Sans qu’on soit soi-même touché par des troubles de la santé mentale, on peut avoir dans son entourage proche des personnes qui souffrent. Et être dans la détresse de vouloir leur venir en aide sans en avoir les moyens. Là encore, il ne faut pas oublier que ce n’est pas inenvisageable de ne pas pouvoir aider une personne à main levée. C’est un métier à part entière pour lequel des personnes sont longuement formées. Pour aider une personne à se relever, il faut soi-même être déjà debout. Un naufragé ne peut pas en sauver un autre. C’est d’abord pour ça qu’il faut éviter par tous les moyens de sombrer avec une personne qui souffre. Ça commence par établir des frontières saines entre les vécus des deux personnes. Aussi proches que peuvent sembler des lignes de vie, elles ne seront jamais fusionnelles. Alors ne forçons pas la fusion. Garder cette distance émotionnelle clinique est salvateur pour toutes les parties. Ce n’est pas un manque d’empathie, on peut parfaitement comprendre une histoire sans en ressentir tous les détails émotionnels. Car l’empathie n’est pas une dissolution de soi dans l’autre.
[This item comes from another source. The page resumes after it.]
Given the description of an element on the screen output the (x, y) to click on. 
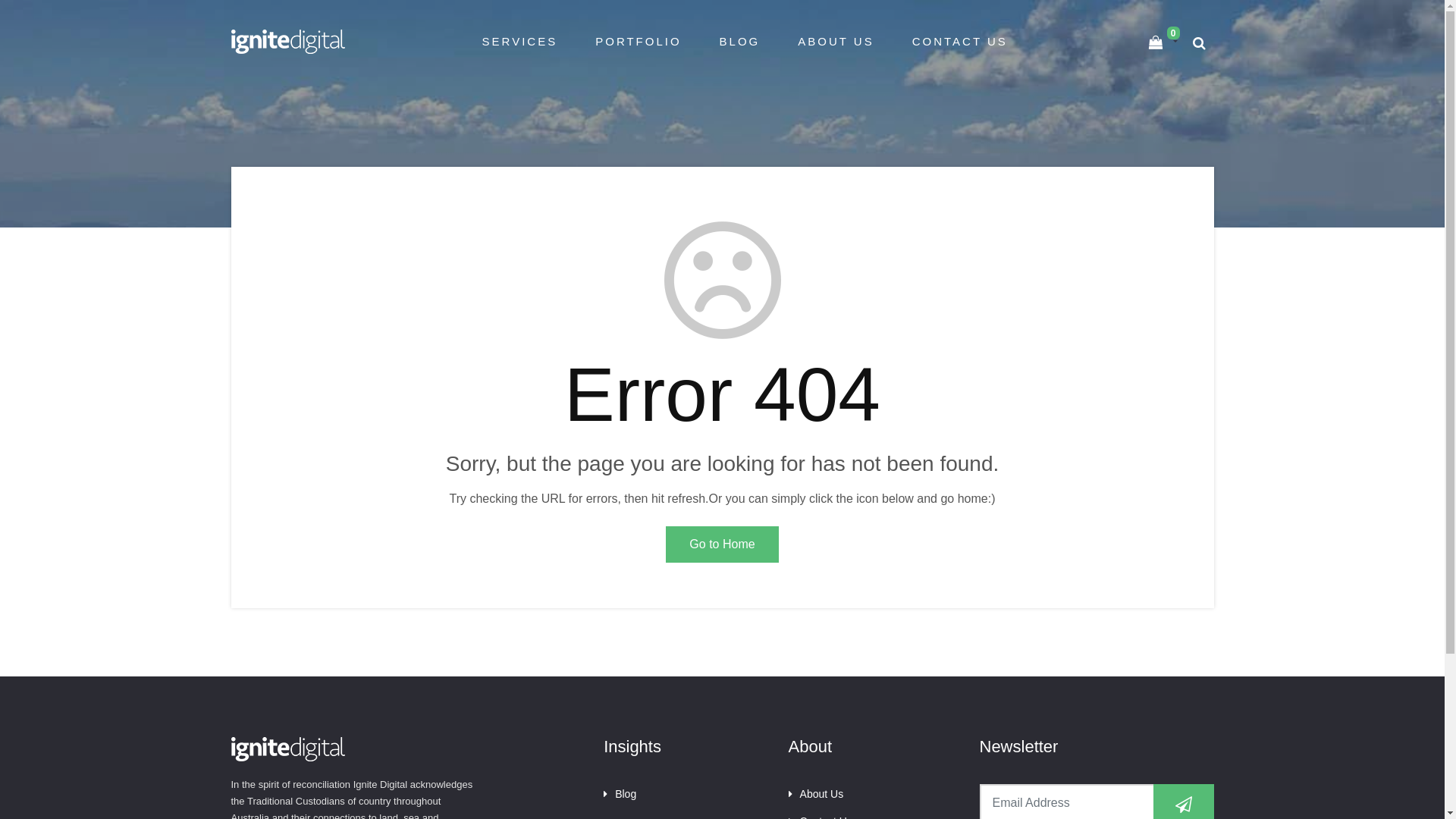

Ce qu’on peut faire, c’est être présent pour la personne, et la laisser gérer sa situation comme elle peut. Etre présent, mais pas oppressant. Je dirais même discret. Être à l’écoute et porter de l’attention, sans jamais juger, juste essayer de comprendre. Comme le disait Spinoza « Ne pas railler, ne pas déplorer, ne pas maudire, mais comprendre. » Et si la situation ne s’améliore pas, ou semble durer, l’encourager vivement à aller consulter un professionnel.

En somme, si tu lis ça, que tu te sens concerné.e, sache qu’on te voit et qu’on te comprend. Qu’on est aussi passé par là, certains s’y sont même temporairement arrêtés parfois. Ça nous arrive même d’y repasser de temps en temps. Qu’il n’y a pas plus de mal à se faire aider en santé mentale qu’en santé physique. Enfin le mal est déjà présent, tu me diras, et ce qui compte avant tout est de l’éradiquer, ou tout du moins, le dépasser. Rien ne devrait passer avant la santé, absolument rien. Tu n’es pas faible, tu es juste fatigué.e, las.se. Ça arrive, a tout le monde. Nous sommes aussi désolés d’avoir contribué à créer un monde qui t’es hostile et de continuer à l’entretenir… Nous sommes tous pareils, nous essayons de nous en sortir. Parfois en se marchant dessus, les uns sur les autres… Alors essaie de te relever, si tu le peux. Et fais-toi aider, quand tu le pourras. C’est une mauvaise passe, tiens bon, ne désespère pas. Rassemble ton énergie, fais une sieste, ou deux, une grasse mat, ou sept, mais dépasse-toi, quand tu te sentiras prêt.e, et essaie de retrouver ton équilibre.